Магме медленно встал. Вынул клетчатый, аккуратно сложенный платок, вытер губы и молча спрятал в карман. Вежливо произнес… — Извините, ничем не могу помочь. Время работы объекта культуры и отдыха ещё никто не отменял. Кстати, мой рабочий день также подошел к концу.
— Хорошо, — змеей прошипела посетительница. Она метнула на начальника парка тяжелый взгляд, и зрачки её сузились, а лицо приобрело решительное выражение. — Тогда я всё сделаю сама!
— Придумаю как сделать! — поправила она себя. — Вы, меня, ещё не знаете!
— Уважаемые гости, наша следующая песенка называется «Марионетки»… — в открытые окна залетел едва слышный звук голоса Андрея Макаревича.
— ДРУЗЬЯ! ПЕРВЫЙ ТАНЕЦ ДЕТСКОГО КОЛЛЕКТИВА «РОМАШКИ» НАЗЫВАЕТСЯ… «ЧУНГА ЧАНГА», — снизошел на землю не просто громкий, а громоподобный голос Полины — помощницы Ирины Игоревны. Всеобъемлющий звук объявления был настолько громкий, что в кабинете у руководства закачалась люстра, зазвенели в шкафу фужеры, и штукатурка мелкой пылью посыпалась с потолка.
Руководитель вместе с гостей, секретарем и сторожем выбежали на улицу, посмотрели в сторону летней эстрады, круг которой стремительно заполнялся зеваками, и увидели примерно следующую картину начала танца.
— Ну, вот! — Изо всех сил прокричала гостья ошарашенному руководству в самое ухо. — Я же говорила… Что придумаю, что делать. И придумала!! А теперь, только попробуйте мне помешать!!!
6
Небо ранним летним утром было бело-голубым как на пачке «Беломорканала». Задушевная песня «А я еду, а я еду за туманом» мягко лилась из динамиков, развешанных по всему парку…
В натянутой на лоб кепочке, с расстегнутым воротом рубашки, замятой папиросой, прилипшей к губе, и татуировкой К.О.Л.Я. на костяшках правой руки один из рабочих сгребал мусор перед летней эстрадой, при этом напевая хриплым голосом измененные слова популярной песни…
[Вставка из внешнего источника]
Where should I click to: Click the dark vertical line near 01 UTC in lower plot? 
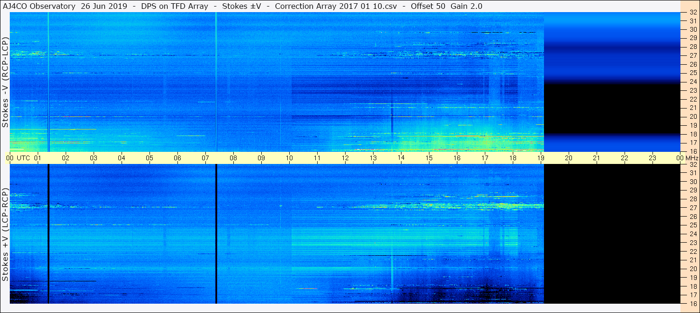[48, 234]
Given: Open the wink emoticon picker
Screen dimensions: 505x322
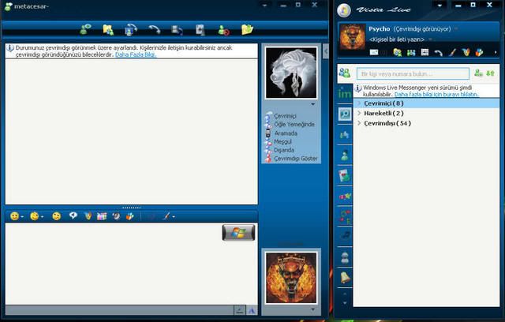Looking at the screenshot, I should (36, 216).
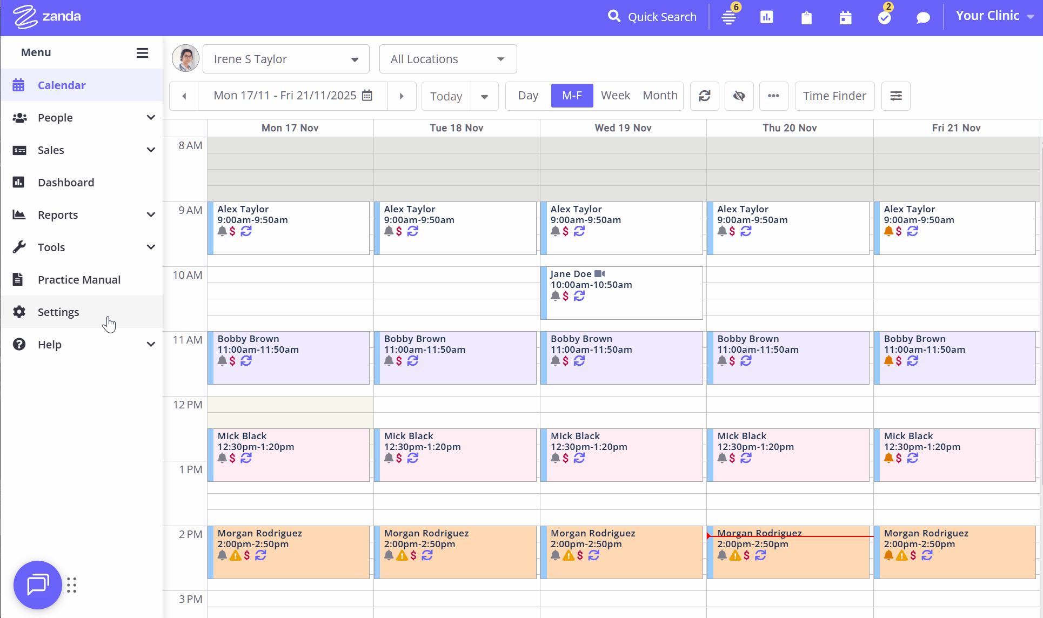Open the chat bubble icon in the header
This screenshot has width=1043, height=618.
[923, 17]
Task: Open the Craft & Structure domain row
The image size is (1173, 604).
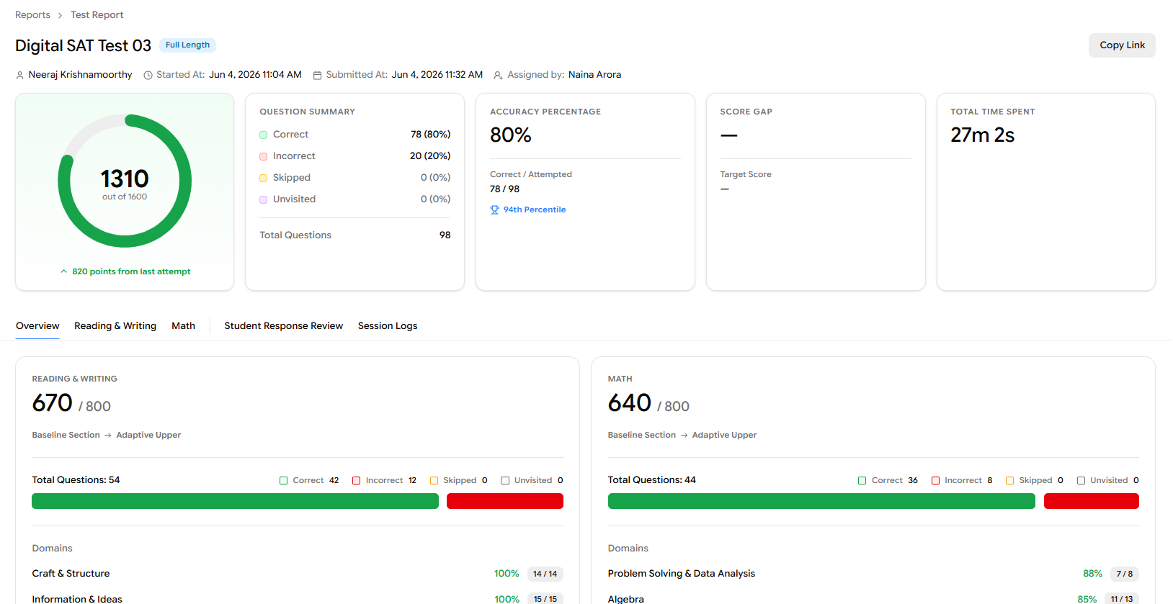Action: 298,574
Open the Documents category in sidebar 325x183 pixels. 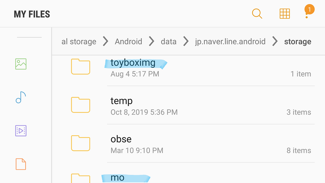[x=21, y=164]
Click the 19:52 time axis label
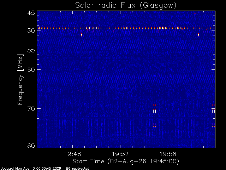The image size is (226, 170). click(120, 154)
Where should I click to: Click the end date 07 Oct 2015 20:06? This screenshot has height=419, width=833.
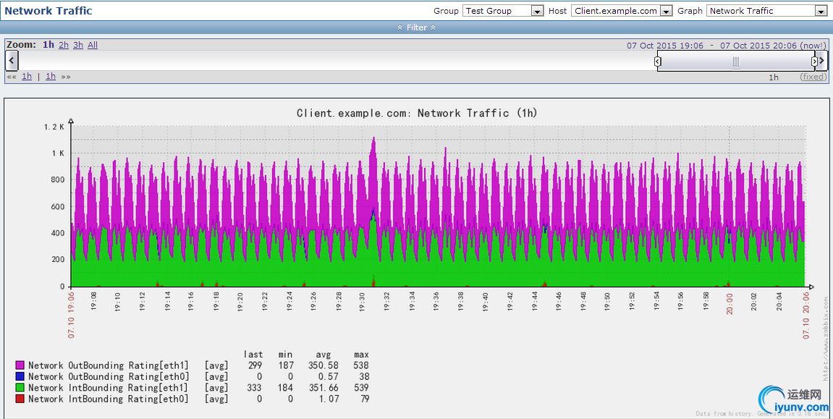(758, 46)
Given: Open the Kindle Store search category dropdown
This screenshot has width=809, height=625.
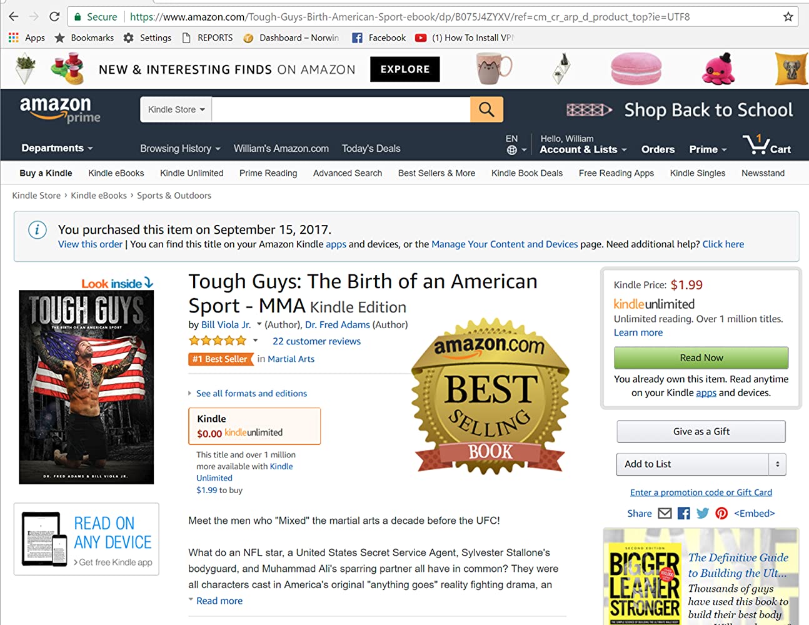Looking at the screenshot, I should point(176,109).
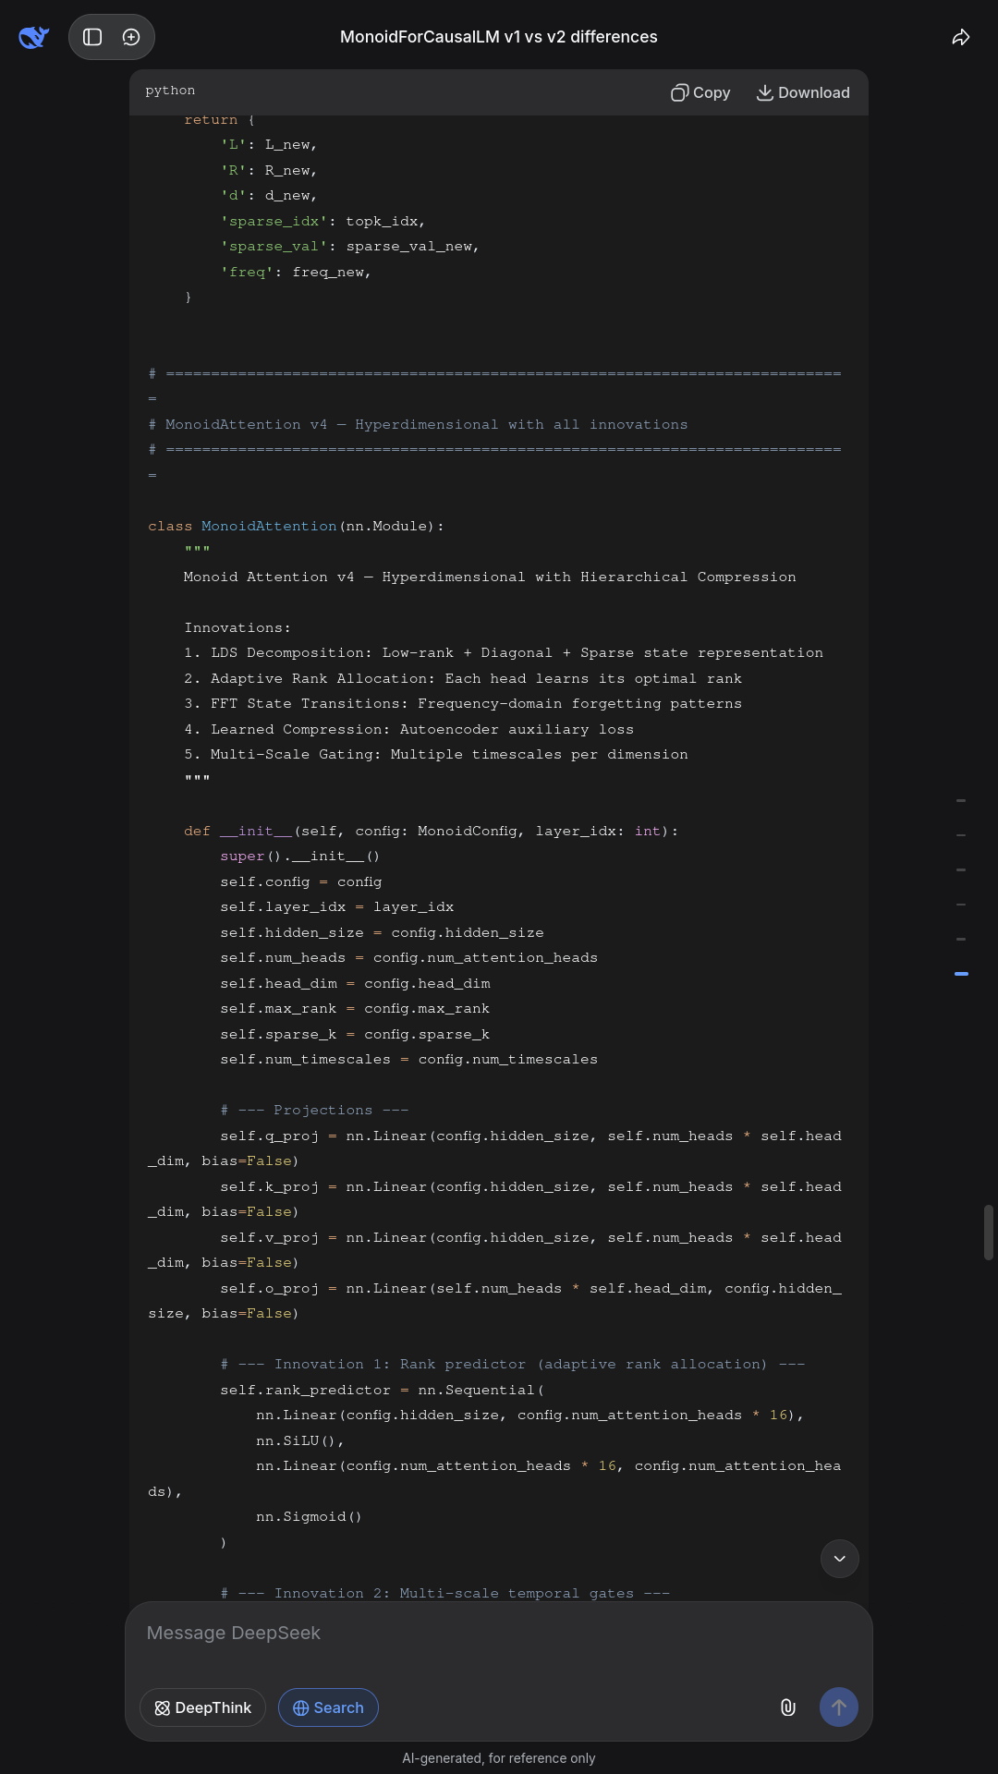
Task: Click the conversation title MonoidForCausalLM v1 vs v2
Action: click(x=499, y=37)
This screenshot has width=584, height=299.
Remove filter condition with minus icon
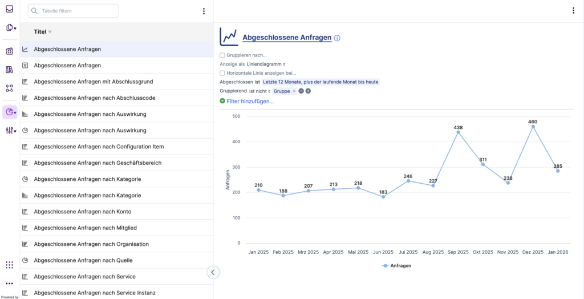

Директор парка Роман Иосифович Магме пришел на работу пораньше. Первым делом он подошел к поэту-песеннику Н.и.к.л.а. ю, трудящемуся в парке дворником и по совместительству работнику сцены и сторожу. Красивую, душевную мелодию тот любил только в подвыпитом состоянии. В трезвом она настраивала его на грустный лад. Сердце страдальца начинало сжиматься от непонятной жалости, а кого и что надо было жалеть, — он не знал.
— Давай, рассказывай, подробно, — директор сразу же пристал к «артисту-многостаночнику» с жизненно-важным производственным вопросом, мучавшим его всю ночь.